**Instructions for the task:** Give back the full data character for character.
**** Data supplied
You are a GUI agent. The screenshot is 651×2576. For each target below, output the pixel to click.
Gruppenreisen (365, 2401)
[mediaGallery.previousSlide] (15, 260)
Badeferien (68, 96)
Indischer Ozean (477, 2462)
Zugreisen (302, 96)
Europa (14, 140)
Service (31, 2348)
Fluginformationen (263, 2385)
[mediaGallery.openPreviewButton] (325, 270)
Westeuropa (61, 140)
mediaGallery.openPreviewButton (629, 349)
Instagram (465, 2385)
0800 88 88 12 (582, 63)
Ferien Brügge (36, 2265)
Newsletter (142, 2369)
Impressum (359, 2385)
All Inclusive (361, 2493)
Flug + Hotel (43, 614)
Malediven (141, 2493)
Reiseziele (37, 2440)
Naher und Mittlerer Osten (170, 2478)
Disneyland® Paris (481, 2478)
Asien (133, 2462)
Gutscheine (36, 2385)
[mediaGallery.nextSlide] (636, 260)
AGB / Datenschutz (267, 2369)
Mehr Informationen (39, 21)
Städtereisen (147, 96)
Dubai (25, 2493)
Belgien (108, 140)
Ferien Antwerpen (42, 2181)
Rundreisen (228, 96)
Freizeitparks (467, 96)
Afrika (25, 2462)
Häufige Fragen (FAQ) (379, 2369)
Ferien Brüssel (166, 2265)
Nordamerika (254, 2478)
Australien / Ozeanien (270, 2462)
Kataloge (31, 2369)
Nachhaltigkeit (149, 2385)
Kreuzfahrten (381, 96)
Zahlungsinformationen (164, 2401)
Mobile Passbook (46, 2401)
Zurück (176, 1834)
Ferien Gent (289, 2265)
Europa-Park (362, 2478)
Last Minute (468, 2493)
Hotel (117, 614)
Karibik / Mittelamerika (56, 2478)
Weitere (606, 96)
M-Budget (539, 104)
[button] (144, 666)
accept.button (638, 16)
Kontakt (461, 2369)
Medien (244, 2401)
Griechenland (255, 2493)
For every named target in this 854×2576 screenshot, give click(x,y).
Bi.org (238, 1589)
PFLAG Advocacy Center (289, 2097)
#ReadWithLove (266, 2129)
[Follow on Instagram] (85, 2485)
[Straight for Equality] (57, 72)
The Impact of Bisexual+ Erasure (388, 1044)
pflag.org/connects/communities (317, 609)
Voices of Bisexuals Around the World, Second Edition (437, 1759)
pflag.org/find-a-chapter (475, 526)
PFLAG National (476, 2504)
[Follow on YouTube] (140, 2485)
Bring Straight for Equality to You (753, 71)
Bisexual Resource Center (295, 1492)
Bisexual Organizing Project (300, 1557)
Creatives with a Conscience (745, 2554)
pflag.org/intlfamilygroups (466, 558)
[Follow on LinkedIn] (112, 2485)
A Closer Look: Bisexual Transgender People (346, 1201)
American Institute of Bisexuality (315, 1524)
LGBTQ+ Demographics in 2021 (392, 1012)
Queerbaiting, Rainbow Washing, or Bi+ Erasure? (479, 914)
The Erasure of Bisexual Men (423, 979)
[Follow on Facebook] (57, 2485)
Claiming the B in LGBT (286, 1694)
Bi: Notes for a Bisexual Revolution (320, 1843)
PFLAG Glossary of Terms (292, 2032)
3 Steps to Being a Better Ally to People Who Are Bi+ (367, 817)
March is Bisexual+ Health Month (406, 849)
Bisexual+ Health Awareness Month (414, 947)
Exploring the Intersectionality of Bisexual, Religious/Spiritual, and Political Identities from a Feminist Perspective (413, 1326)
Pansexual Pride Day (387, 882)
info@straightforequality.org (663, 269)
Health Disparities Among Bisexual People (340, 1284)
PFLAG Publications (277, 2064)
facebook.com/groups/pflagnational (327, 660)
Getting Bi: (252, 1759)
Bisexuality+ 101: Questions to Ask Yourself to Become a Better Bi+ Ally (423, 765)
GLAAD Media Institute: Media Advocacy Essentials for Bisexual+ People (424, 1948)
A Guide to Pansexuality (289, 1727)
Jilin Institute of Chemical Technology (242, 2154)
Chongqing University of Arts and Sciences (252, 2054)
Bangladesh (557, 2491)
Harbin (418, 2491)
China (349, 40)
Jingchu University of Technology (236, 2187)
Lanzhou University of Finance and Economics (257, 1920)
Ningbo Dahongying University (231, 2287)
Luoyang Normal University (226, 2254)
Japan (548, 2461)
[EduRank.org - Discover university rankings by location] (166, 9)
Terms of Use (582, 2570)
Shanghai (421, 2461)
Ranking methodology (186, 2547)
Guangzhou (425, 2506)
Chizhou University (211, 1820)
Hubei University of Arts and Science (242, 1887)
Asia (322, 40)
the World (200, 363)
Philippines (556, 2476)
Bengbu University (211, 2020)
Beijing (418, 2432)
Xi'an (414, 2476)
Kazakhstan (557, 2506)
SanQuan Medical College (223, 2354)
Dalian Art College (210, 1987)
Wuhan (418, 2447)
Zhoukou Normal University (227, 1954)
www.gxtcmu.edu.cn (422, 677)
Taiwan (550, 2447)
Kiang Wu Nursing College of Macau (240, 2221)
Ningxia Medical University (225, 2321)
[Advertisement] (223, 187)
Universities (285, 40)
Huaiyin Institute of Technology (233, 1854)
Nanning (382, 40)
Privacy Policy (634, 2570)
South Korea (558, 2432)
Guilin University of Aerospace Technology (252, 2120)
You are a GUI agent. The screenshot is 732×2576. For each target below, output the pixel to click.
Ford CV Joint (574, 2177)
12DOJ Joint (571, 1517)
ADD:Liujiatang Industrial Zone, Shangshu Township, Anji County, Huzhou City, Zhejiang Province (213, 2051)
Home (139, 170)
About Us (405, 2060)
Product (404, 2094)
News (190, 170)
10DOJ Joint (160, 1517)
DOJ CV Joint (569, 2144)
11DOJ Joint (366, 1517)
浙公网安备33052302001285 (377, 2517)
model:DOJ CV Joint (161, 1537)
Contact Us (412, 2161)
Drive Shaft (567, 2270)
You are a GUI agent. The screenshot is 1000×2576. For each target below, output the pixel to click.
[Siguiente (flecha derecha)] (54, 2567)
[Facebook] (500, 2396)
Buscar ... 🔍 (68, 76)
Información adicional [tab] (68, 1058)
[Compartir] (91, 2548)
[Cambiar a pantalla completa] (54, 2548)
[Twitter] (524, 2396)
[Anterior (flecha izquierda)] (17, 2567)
********
**Response:**
You are a GUI agent. The screenshot is 651×2576. For each target below, output the pixel to click.
Gruppenreisen (365, 2401)
[mediaGallery.previousSlide] (15, 260)
Badeferien (68, 96)
Indischer Ozean (477, 2462)
Zugreisen (302, 96)
Europa (14, 140)
Service (31, 2348)
Fluginformationen (263, 2385)
[mediaGallery.openPreviewButton] (325, 270)
Westeuropa (61, 140)
mediaGallery.openPreviewButton (629, 349)
Instagram (465, 2385)
0800 88 88 12 (582, 63)
Ferien Brügge (36, 2265)
Newsletter (142, 2369)
Impressum (359, 2385)
All Inclusive (361, 2493)
Flug + Hotel (43, 614)
Malediven (141, 2493)
Reiseziele (37, 2440)
Naher und Mittlerer Osten (170, 2478)
Disneyland® Paris (481, 2478)
Asien (133, 2462)
Gutscheine (36, 2385)
[mediaGallery.nextSlide] (636, 260)
AGB / Datenschutz (267, 2369)
Mehr Informationen (39, 21)
Städtereisen (147, 96)
Dubai (25, 2493)
Belgien (108, 140)
Ferien Antwerpen (42, 2181)
Rundreisen (228, 96)
Freizeitparks (467, 96)
Afrika (25, 2462)
Häufige Fragen (FAQ) (379, 2369)
Ferien Brüssel (166, 2265)
Nordamerika (254, 2478)
Australien / Ozeanien (270, 2462)
Kataloge (31, 2369)
Nachhaltigkeit (149, 2385)
Kreuzfahrten (381, 96)
Zahlungsinformationen (164, 2401)
Mobile Passbook (46, 2401)
Zurück (176, 1834)
Ferien Gent (289, 2265)
Europa-Park (362, 2478)
Last Minute (468, 2493)
Hotel (117, 614)
Karibik / Mittelamerika (56, 2478)
Weitere (606, 96)
M-Budget (539, 104)
[button] (144, 666)
accept.button (638, 16)
Kontakt (461, 2369)
Medien (244, 2401)
Griechenland (255, 2493)
For every named target in this 854×2576 screenshot, give click(x,y).
Bi.org (238, 1589)
PFLAG Advocacy Center (289, 2097)
#ReadWithLove (266, 2129)
[Follow on Instagram] (85, 2485)
[Straight for Equality] (57, 72)
The Impact of Bisexual+ Erasure (388, 1044)
pflag.org/connects/communities (317, 609)
Voices of Bisexuals Around the World, Second Edition (437, 1759)
pflag.org/find-a-chapter (475, 526)
PFLAG National (476, 2504)
[Follow on YouTube] (140, 2485)
Bring Straight for Equality to You (753, 71)
Bisexual Resource Center (295, 1492)
Bisexual Organizing Project (300, 1557)
Creatives with a Conscience (745, 2554)
pflag.org/intlfamilygroups (466, 558)
[Follow on LinkedIn] (112, 2485)
A Closer Look: Bisexual Transgender People (346, 1201)
American Institute of Bisexuality (315, 1524)
LGBTQ+ Demographics in 2021 (392, 1012)
Queerbaiting, Rainbow Washing, or Bi+ Erasure? (479, 914)
The Erasure of Bisexual Men (423, 979)
[Follow on Facebook] (57, 2485)
Claiming the B in LGBT (286, 1694)
Bi: Notes for a Bisexual Revolution (320, 1843)
PFLAG Glossary of Terms (292, 2032)
3 Steps to Being a Better Ally to People Who Are Bi+ (367, 817)
March is Bisexual+ Health Month (406, 849)
Bisexual+ Health Awareness Month (414, 947)
Exploring the Intersectionality of Bisexual, Religious/Spiritual, and Political Identities from a Feminist Perspective (413, 1326)
Pansexual Pride Day (387, 882)
info@straightforequality.org (663, 269)
Health Disparities Among Bisexual People (340, 1284)
PFLAG Publications (277, 2064)
facebook.com/groups/pflagnational (327, 660)
Getting Bi: (252, 1759)
Bisexuality+ 101: Questions to Ask Yourself to Become a Better Bi+ Ally (423, 765)
GLAAD Media Institute: Media Advocacy Essentials for Bisexual+ People (424, 1948)
A Guide to Pansexuality (289, 1727)
Jilin Institute of Chemical Technology (242, 2154)
Chongqing University of Arts and Sciences (252, 2054)
Bangladesh (557, 2491)
Harbin (418, 2491)
China (349, 40)
Jingchu University of Technology (236, 2187)
Lanzhou University of Finance and Economics (257, 1920)
Ningbo Dahongying University (231, 2287)
Luoyang Normal University (226, 2254)
Japan (548, 2461)
[EduRank.org - Discover university rankings by location] (166, 9)
Terms of Use (582, 2570)
Shanghai (421, 2461)
Ranking methodology (186, 2547)
Guangzhou (425, 2506)
Chizhou University (211, 1820)
Hubei University of Arts and Science (242, 1887)
Asia (322, 40)
the World (200, 363)
Philippines (556, 2476)
Bengbu University (211, 2020)
Beijing (418, 2432)
Xi'an (414, 2476)
Kazakhstan (557, 2506)
SanQuan Medical College (223, 2354)
Dalian Art College (210, 1987)
Wuhan (418, 2447)
Zhoukou Normal University (227, 1954)
www.gxtcmu.edu.cn (422, 677)
Taiwan (550, 2447)
Kiang Wu Nursing College of Macau (240, 2221)
Ningxia Medical University (225, 2321)
[Advertisement] (223, 187)
Universities (285, 40)
Huaiyin Institute of Technology (233, 1854)
Nanning (382, 40)
Privacy Policy (634, 2570)
South Korea (558, 2432)
Guilin University of Aerospace Technology (252, 2120)
You are a GUI agent. The screenshot is 732×2576. For each target below, output the pixel to click.
Ford CV Joint (574, 2177)
12DOJ Joint (571, 1517)
ADD:Liujiatang Industrial Zone, Shangshu Township, Anji County, Huzhou City, Zhejiang Province (213, 2051)
Home (139, 170)
About Us (405, 2060)
Product (404, 2094)
News (190, 170)
10DOJ Joint (160, 1517)
DOJ CV Joint (569, 2144)
11DOJ Joint (366, 1517)
浙公网安备33052302001285 (377, 2517)
model:DOJ CV Joint (161, 1537)
Contact Us (412, 2161)
Drive Shaft (567, 2270)
You are a GUI agent. The screenshot is 1000×2576. For each target below, output the pixel to click.
[Siguiente (flecha derecha)] (54, 2567)
[Facebook] (500, 2396)
Buscar ... 🔍 (68, 76)
Información adicional [tab] (68, 1058)
[Compartir] (91, 2548)
[Cambiar a pantalla completa] (54, 2548)
[Twitter] (524, 2396)
[Anterior (flecha izquierda)] (17, 2567)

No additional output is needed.